Recently a SAS customer asked how to Winsorize data in SAS. Winsorization is best known as a way to construct robust univariate statistics. The Winsorized mean is a robust estimate of location.
The Winsorized mean is similar to the trimmed mean, and both are described in the documentation for PROC UNIVARIATE. Both statistics require that you specify an integer k. For the trimmed mean, you exclude the smallest and largest k nonmissing values and take the mean of the remaining values. Thus for a variable with n observations, the trimmed mean is the mean of the central n – 2k values.

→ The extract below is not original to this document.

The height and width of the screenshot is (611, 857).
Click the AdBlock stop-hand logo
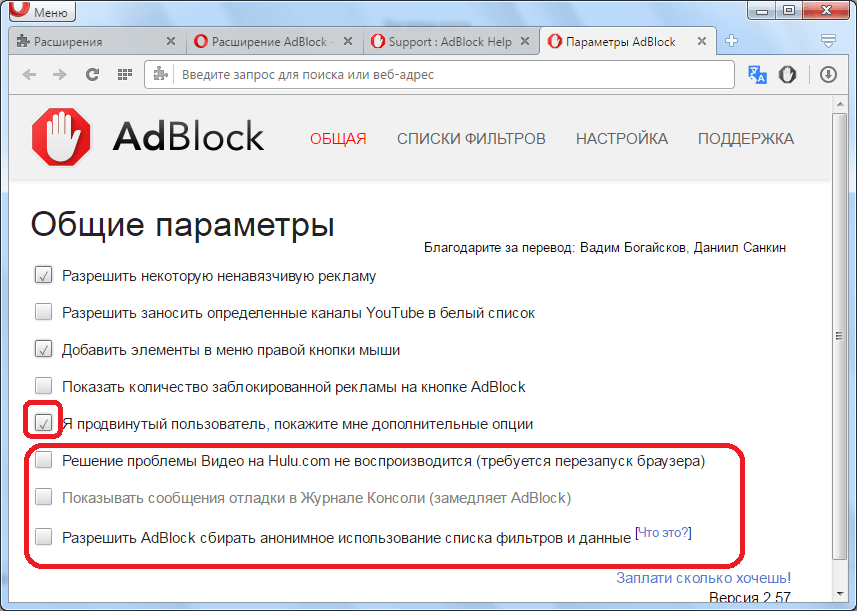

In contrast, when you Winsorize data you replace the k smallest values with the (k+1)st ordered value and you replace the k largest values with the (n–k)th largest value. You then take the mean of the new n observations.
Winsorize data in SAS
In a 2010 paper I described how to use SAS/IML software to trim data. Trimming is the act of truncating the upper and lower tails of the empirical distribution of the data.

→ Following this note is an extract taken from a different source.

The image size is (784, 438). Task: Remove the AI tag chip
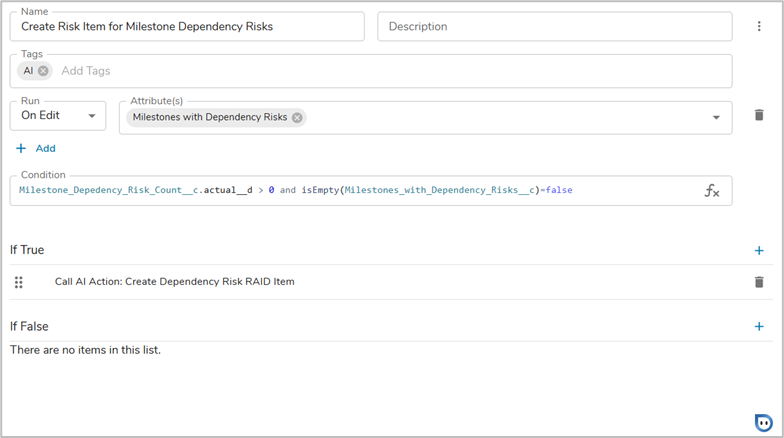tap(44, 71)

Winsorizing is slightly more complicated, especially if the data contain missing values or repeated values. You can sort the data, but sorting puts missing values first, which makes some computations more challenging. Instead, the following code uses the RANK function to compute the rank of the data values. The values with ranks less than or equal to k are then replaced, and similarly for the values with the k largest ranks:
%let DSName = sashelp.heart; proc iml; /* SAS/IML module to Winsorize each column of a matrix. Input proportion of observations to Winsorize: prop < 0.5. Ex: y = Winsorize(x, 0.1) computes the two-side 10% Winsorized data */ start Winsorize(x, prop); p = ncol(x); /* number of columns */ w = x; /* copy of x */ do i = 1 to p; z = x[,i]; /* copy i_th column */ n = countn(z); /* count nonmissing values */ k = ceil(prop*n); /* number of obs to trim from each tail */ r = rank(z); /* rank values in i_th column */ /* find target values and obs with smaller/larger values */ lowIdx = loc(r<=k & r^=.); lowVal = z[loc(r=k+1)]; highIdx = loc(r>=n-k+1); highVal = z[loc(r=n-k)]; /* Winsorize (replace) k smallest and k largest values */ w[lowIdx,i] = lowVal; w[highIdx,i] = highVal; end; return(w); finish; /* test the algorithm on numerical vars in a data set */ use &DSName; read all var _NUM_ into X[colname=varNames]; close; winX = Winsorize(X, 0.1);
The matrix winX contains the Winsorized data, where the extreme values in each column have been replaced by a less extreme value. (If you want to print the Winsorized data, use %let DSName = sashelp.class;, which is a small data set.) To verify that the data are Winsorized correctly, you can compute the Winsorized means in SAS/IML and compare them to the Winsorized means that are computed by PROC UNIVARIATE. The SAS/IML computation is simply the mean of the Winsorized data:
/* Compute Winsorized mean, which is mean of the Winsorized data */ winMean = mean(winX); print winMean[c=varNames f=8.4];
With this data you can compute many robust statistics, such as the Winsorized standard deviation or the Winsorized covariance or correlation matrix. You can even compute t tests for a Winsorized mean.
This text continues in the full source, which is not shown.